Continuous Improvement is an important part of reducing technical debt. Over 30 years our active database has collected some technical debt. We wanted to rename all of our views to be consistently named. Besides that, we had a lack of code reviews for what is happening in the database. The latter situation has been rectified, and we now have strictly codified rules on object naming, style, etc.

The problem

We have over 600 tables, and 300 views, many having 2-3 different naming conventions applied to them in our database. We want to clean this up. But we cannot tell if these views are even in use today. Some views are run by managers via scripts or items slightly outside of our control.

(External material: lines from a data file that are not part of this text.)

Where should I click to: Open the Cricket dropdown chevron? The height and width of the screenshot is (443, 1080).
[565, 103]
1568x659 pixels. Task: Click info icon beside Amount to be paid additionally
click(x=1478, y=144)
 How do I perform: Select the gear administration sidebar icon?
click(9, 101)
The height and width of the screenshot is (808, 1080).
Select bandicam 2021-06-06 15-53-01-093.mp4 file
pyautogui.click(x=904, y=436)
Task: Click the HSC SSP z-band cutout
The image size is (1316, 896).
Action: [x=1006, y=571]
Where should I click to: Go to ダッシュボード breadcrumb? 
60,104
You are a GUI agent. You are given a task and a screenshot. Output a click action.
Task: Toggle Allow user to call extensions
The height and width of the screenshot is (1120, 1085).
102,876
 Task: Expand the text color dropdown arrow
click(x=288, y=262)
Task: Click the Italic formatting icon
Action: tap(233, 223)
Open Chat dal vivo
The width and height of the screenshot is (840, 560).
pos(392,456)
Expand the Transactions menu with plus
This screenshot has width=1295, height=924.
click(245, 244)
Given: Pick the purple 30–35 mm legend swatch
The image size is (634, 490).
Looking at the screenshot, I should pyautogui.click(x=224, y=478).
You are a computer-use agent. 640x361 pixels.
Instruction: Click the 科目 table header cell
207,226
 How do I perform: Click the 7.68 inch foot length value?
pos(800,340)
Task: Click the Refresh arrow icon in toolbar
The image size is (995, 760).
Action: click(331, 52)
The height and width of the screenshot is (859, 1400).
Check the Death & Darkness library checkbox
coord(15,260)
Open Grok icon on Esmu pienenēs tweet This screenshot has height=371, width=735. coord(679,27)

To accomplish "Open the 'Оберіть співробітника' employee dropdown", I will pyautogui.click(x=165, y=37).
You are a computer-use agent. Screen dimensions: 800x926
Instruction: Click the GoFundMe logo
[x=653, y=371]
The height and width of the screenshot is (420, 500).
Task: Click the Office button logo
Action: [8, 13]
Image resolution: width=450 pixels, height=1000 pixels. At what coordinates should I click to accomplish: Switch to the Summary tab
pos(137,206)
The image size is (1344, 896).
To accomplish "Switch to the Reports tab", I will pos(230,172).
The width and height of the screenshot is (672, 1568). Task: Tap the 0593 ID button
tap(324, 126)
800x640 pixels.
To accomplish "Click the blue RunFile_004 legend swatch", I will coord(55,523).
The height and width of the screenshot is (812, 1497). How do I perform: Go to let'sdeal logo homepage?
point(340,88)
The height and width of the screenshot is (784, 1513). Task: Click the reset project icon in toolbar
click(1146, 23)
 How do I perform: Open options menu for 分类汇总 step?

Others are accessed systematically in operations where the names of the views are often build up from pieces (e.g. vw_SYSTEM_top_{100 | 50 | 10} because we have multiple systems that do similar things against various tables and require consistent reporting. So the user can choose options, which generates the view names/dashboards.)

View access logging – the double dilemma

We simply cannot afford to rename all of our views, and hope for the best. So, we have 2 dilemmas. First, we want to rename all of our views to be consistent. PG makes this pretty easy. But we don’t want to break anything. Also, we need to track who is potentially using the old view, and how often it is being used, maybe when it is being used.

There are a few challenges here. How do we inject the tracking code we need, but only do it when the old views are used? Furthermore, how do we avoid huge penalties?

Our solution

The following solution is what we chose to implement. It has a single big drawback that it changes previously read-only transactions into read-write transactions. It also does some extra logging, and if you want to know the call stack, that is even more detail/work done with the view. Finally, we want this to work even if the view returns 0 rows of data.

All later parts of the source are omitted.